人生100年時代に突入して、1人の人が生涯に「食べる」回数は人生50年、80年時代に比べて数万回増えました。しかし、多くの人は何をどのように食べたら健康になれるか、体内で栄養はどんなふうに使われるのか、詳しく教わる機会がほとんどありません。そこで高齢者栄養ケアの第一人者が薦める“長生きできる食べ方”を『100年栄養』(サンマーク出版)より一部抜粋。100歳を超えても現役医師として活躍していた日野原重明先生の食生活をご紹介します。(全2回の前編/続きを読む)
ご長寿だった先輩が食べていたのはステーキだけではなかった
「健啖家は長生き」と聞くと私にはある方のお顔が浮かびます。
2017年に105歳で逝去された医師の日野原重明先生のお顔です。生涯現役で医師として働き、作家として多数の著書を残されたので、ご存知の人も多いでしょう。
生前の日野原先生というと「90歳を超えてもよくステーキを召し上がっている」「100歳を超えても食生活がほとんど変わらない」といったエピソードが繰り返し報道されていました。
年齢を重ねても"お肉"を食べるのが健康にいいというイメージが広まったのは、日野原先生の影響だったかもしれません。そんな報道でご存知の人も多いかもしれませんね。

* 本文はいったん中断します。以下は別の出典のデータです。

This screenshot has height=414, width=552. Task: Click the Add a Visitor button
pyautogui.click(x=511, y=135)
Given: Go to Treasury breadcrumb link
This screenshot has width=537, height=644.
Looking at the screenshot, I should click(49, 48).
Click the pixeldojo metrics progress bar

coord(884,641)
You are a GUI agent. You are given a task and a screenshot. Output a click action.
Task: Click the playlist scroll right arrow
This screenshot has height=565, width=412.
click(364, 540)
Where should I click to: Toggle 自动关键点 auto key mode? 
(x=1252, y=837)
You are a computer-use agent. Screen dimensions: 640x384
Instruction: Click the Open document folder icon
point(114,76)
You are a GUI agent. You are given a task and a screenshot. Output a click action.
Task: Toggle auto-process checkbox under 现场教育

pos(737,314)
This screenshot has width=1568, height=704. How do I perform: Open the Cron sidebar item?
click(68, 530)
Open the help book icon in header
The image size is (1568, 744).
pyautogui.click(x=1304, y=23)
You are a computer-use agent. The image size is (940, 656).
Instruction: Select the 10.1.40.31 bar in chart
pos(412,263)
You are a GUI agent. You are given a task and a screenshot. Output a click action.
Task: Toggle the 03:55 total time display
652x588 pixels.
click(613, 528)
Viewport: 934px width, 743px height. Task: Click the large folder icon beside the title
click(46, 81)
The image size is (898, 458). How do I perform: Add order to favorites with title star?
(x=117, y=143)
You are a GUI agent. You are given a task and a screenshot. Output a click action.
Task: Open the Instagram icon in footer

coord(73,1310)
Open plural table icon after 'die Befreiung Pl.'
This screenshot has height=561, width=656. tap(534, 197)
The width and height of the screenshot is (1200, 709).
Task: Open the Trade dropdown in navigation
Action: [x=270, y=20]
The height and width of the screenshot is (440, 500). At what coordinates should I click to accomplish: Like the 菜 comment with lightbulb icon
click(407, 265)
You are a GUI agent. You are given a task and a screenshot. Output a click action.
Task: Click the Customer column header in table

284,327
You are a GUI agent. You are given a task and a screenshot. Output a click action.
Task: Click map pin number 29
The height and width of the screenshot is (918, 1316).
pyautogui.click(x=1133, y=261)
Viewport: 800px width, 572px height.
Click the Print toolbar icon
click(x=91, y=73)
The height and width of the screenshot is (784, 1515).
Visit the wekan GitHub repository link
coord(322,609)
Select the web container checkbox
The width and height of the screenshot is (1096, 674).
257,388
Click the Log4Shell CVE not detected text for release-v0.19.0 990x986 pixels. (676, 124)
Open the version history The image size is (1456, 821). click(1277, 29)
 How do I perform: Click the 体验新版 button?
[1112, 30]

しかし、日野原先生はおそらく、ステーキだけ食べていたのではありません。ごはんやパンは召し上がっても「当たり前」だから報道されなかっただけです。
日野原先生は58歳のとき、よど号ハイジャック事件の人質となりましたが、無事に生還し、その後は「一度死に、さらにいのちを与えられた」とお考えになって、常に天与の役割を意識して、大事に生きておられました。
「生活習慣病」という概念をつくり、広めたのも日野原先生でした。それだけに人一倍、体を気遣っておられたので、お肉以外もしっかり召し上がり、栄養を保っていてこそのご長寿だったのです。
私たちが先人に学ぶなら、「年齢を重ねても"お肉"を食べる」ではなく、「年齢を重ねてもより好みなく、しっかり食べる」が正解です。